What needs to be done — Look for the word "agent" in the data below, and copy every line that holds it.

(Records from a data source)
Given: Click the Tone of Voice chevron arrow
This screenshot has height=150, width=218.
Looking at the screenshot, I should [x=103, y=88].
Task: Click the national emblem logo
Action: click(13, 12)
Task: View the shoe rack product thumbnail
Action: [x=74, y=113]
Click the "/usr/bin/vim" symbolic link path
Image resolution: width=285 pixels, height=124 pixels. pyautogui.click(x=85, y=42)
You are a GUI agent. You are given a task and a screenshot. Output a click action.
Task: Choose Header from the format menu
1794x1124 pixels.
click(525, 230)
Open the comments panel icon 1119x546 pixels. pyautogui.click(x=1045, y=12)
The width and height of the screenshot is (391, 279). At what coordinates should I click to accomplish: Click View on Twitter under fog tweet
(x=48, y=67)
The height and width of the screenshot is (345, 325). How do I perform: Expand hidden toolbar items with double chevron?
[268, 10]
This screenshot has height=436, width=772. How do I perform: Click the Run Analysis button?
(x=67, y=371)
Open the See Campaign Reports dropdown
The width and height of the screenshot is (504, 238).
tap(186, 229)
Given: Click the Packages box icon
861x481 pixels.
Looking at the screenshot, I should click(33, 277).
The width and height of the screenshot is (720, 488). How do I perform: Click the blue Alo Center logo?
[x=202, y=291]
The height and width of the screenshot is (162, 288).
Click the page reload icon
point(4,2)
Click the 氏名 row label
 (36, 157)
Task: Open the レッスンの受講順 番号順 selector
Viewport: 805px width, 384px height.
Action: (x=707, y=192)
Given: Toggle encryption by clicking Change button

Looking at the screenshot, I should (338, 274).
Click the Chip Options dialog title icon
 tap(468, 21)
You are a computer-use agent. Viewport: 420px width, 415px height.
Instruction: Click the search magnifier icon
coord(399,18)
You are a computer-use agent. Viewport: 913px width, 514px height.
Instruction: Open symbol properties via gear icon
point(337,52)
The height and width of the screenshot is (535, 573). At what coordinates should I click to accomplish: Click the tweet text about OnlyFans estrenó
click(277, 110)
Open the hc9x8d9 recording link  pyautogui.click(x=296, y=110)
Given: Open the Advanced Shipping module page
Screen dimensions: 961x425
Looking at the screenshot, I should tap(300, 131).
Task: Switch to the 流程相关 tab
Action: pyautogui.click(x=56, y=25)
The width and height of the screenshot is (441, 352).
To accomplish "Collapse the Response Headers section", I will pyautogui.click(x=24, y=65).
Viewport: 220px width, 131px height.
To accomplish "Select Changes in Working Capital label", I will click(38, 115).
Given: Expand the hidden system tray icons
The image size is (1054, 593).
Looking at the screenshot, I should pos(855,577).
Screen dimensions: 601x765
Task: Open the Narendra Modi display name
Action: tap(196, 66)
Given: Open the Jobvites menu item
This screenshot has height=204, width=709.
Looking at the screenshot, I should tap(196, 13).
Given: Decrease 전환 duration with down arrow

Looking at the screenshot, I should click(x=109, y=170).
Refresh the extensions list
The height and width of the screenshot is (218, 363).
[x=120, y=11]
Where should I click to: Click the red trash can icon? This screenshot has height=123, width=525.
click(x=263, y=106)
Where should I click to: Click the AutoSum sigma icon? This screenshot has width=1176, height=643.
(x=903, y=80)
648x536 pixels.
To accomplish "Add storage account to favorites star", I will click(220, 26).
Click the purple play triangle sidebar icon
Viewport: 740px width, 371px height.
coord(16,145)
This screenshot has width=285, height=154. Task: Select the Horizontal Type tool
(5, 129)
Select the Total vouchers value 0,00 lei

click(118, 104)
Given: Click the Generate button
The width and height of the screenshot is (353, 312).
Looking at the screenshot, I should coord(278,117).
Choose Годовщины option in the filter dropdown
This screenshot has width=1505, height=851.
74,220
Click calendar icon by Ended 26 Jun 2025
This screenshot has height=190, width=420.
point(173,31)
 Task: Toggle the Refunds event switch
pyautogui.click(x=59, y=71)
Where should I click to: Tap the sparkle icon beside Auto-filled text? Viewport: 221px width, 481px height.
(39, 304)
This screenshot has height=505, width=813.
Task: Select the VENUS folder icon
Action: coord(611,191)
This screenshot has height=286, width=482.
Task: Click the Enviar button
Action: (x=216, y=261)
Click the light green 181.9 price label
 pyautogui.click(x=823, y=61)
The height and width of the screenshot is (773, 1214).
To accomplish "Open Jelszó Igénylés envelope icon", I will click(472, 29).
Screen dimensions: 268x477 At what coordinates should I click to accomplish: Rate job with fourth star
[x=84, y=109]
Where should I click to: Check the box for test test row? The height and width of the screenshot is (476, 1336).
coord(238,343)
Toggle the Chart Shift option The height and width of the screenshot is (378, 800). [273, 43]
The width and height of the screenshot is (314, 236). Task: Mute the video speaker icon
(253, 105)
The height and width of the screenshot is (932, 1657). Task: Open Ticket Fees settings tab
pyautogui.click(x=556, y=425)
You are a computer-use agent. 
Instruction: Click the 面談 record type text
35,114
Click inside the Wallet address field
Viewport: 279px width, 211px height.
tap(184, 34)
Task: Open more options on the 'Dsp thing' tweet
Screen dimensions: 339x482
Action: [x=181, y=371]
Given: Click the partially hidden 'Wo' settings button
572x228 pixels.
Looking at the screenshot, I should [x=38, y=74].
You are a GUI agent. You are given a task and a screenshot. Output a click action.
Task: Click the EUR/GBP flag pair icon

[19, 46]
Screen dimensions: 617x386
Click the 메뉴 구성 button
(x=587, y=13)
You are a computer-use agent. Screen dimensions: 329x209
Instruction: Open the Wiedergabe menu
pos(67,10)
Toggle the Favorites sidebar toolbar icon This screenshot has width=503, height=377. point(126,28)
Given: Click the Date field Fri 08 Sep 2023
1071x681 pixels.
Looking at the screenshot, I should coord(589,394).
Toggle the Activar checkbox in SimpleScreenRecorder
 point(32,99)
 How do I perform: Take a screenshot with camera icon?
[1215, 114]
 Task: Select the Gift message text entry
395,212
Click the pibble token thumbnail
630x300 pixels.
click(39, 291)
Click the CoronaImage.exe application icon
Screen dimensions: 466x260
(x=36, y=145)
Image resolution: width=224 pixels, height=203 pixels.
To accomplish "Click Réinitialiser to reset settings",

Task solution —
You are a GUI agent. You are given a task and a screenshot. Output a click action.
You are a computer-use agent. Viewport: 420px width, 415px height.
You are a computer-use agent. Viewport: 913px width, 514px height.
You are a computer-use agent. 
You are a GUI agent. You are given a task and a screenshot. Output a click action.
You are a computer-use agent. Screen dimensions: 329x209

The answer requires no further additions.